• **TRY IT**: In the lines below, find the one that contains "Select the WhatsApp" and write it out exactly, along with every line that follows it.

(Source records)
***

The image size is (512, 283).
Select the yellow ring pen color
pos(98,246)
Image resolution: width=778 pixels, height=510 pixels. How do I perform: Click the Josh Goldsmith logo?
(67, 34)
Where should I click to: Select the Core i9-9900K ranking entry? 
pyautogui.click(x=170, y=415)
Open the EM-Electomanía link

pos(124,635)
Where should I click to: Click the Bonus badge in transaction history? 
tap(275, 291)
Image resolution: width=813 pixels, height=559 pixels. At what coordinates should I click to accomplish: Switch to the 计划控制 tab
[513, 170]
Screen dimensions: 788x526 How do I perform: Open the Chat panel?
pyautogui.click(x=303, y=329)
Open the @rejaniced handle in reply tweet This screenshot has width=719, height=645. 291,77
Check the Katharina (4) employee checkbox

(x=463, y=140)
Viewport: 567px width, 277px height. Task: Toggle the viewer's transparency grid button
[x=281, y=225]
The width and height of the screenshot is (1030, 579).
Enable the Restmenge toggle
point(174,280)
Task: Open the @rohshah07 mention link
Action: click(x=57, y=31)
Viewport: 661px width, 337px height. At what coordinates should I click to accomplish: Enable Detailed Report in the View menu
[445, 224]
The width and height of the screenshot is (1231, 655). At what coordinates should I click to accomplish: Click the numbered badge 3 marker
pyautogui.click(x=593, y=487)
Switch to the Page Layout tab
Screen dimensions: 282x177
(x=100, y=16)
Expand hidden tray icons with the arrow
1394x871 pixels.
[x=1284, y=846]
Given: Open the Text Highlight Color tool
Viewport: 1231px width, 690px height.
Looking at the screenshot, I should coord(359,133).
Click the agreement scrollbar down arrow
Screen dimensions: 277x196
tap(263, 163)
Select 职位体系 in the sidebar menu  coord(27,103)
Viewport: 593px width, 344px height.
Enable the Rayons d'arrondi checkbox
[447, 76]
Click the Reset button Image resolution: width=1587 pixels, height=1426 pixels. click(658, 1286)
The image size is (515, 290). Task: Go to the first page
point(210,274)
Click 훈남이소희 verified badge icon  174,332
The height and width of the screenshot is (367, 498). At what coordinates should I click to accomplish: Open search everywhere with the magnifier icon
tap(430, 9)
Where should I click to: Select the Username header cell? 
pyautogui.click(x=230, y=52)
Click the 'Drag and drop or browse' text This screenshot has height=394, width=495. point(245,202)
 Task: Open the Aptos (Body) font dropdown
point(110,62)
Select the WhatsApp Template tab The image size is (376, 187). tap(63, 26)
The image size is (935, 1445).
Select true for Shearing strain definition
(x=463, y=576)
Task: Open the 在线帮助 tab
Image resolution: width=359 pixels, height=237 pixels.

***

• **EXERCISE ANSWER**:
Select the WhatsApp Template tab The image size is (376, 187). tap(63, 26)
The image size is (935, 1445).
Select true for Shearing strain definition
(x=463, y=576)
Task: Open the 在线帮助 tab
Image resolution: width=359 pixels, height=237 pixels.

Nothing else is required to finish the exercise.